An Iranian citizen journalist, who writes under a pseudonym to protect her identity, wrote the following article on the ground inside Iran.
“He has been known as a symbol of success for a long time and has inspired millions around the world.”
This sentence refers to Donald J. Trump, the frontrunner Republican presidential candidate. It appears on the first page of a translation of his 2007 book Trump 101: The Way to Success, which can be found in many bookstores along Tehran’s Revolution Avenue.
The book was published during Mahmoud Ahmadinejad’s presidency, but it is not the only title by Trump available in Iran. I visited bookstores on Revolution Avenue and other Tehran neighborhoods and found that, from 2010 to 2015, at least six books by Donald Trump received publication permits from the Ministry of Culture and Islamic Guidance.
Trump might be a presidential candidate now, but for a long time, he was well known as a successful and wealthy businessman who taught others how to get rich by reading his books. Persian translations of his books are available, including Why We Want You to be Rich: Two Men – One Message; Trump: Think Like a Billionaire: Everything You Need to Know About Success, Real Estate, and Life; Trump 101: The Way to Success; and Think Big and Kick Ass in Business and Life.
The covers of some of these books show Trump in a suit and tie with a serious and determined look on his face. One of the covers resembles a campaign poster more than anything else.
Revolution Avenue is one of Tehran’s main thoroughfares. The main campus of the University of Tehran, the oldest university in the country, sits on on its north side. Booksellers Row is located opposite the campus, on the south side of the street, and has been for a long time. In 1979, the street was the main site for protest marches against the Shah, leading to his eventual downfall and the establishment of the Islamic Republic.
Most of the bookstores feature display racks dedicated to books on how to get rich, how to be successful or how to run a business. In addition to the Donald Trump titles, browsers can find translations of works by the billionaire Warren Buffet, the motivational speaker and writer Dr. Spencer Johnson and businessman and self-help author Robert Toru Kiyosaki.

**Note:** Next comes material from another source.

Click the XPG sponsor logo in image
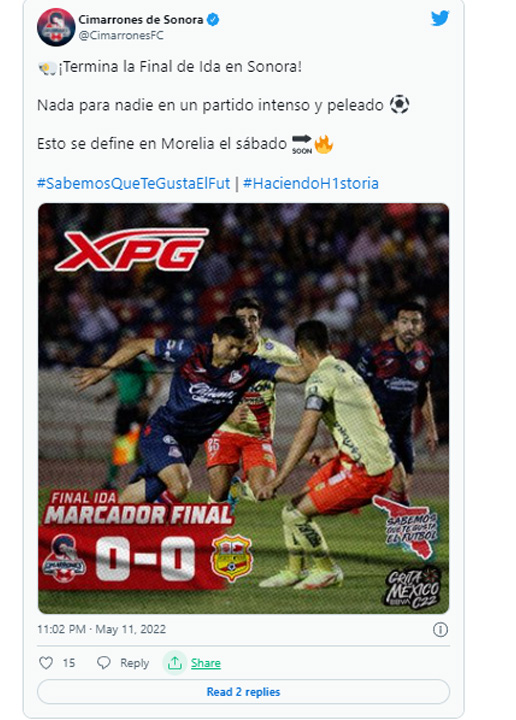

It’s easy to find Trump’s books. Every general-purpose bookstore on Booksellers Row has at least a couple of his books in stock, or has only recently run out of them.
“That Crazy Guy?”
I purchased four of Trump’s books from four different stores. But only one bookseller in all of the stores recognized who he was. When I uttered the author’s name, the bookseller smiled and said, “You mean the same crazy guy who is running for the president of the United States?” Then he stopped smiling and added, “But don’t look at him that way. He is a big business brain and is very successful.” He then proceeded to search “Trump” on his computer and said he normally stocked three books by him, but that two of them were sold out and only one was currently in stock. Guided by the computer, he located the book on the shelves, pulled it out and handed it to me. The price? Less than $10. Though really, the price is inconsequential, since because Iran is not a signatory to international copyright conventions, the “Master of the Deal” will not see a penny of the translated works.
When I mentioned the name of Donald Trump in other bookstores, or asked for a book by him, no one else responded in any particular way. They simply searched on their computers for what was on offer, told me the name of the book and its price. After taking the money, they put the book in a bag and gave it to me. That was all.
The lack of response was a little surprising, of course, because these days you cannot escape hearing or reading about Trump, his provocative statements or his weird behavior, from demanding that women who have abortions be punished to making fun of the disabled New York Times reporter Serge Kovaleski.
Donald Trump has mentioned Iran a few times throughout his campaign and in debates with his competitors. In a speech in October 2015 in Jacksonville, Florida, he made a reference to Iran and the nuclear agreement. “We’re going to re-negotiate that horrible deal with Iran,” he announced. “We’re giving them $150 billion. It’s insane to give them money, we shouldn’t give them anything.” He promised his audience that, if elected, he would get rid of the agreement. He also said that when a friend makes a bad deal and he is in trouble, he buys his company, fixes it and sells it back to him at higher price, which makes both parties happy. Any deal must have something for both sides, but Trump told his supporters this was not the case with the nuclear deal with Iran. It was a deal he was going to fix, he said.
Statements like these have not escaped the attention of Iranian politicians and the media, especially hardliners like Hossein Shariatmadari, the managing editor of the daily newspaper Kayhan. Like Trump, they are against the nuclear agreement, and relish the opportunity to publish his vitriol.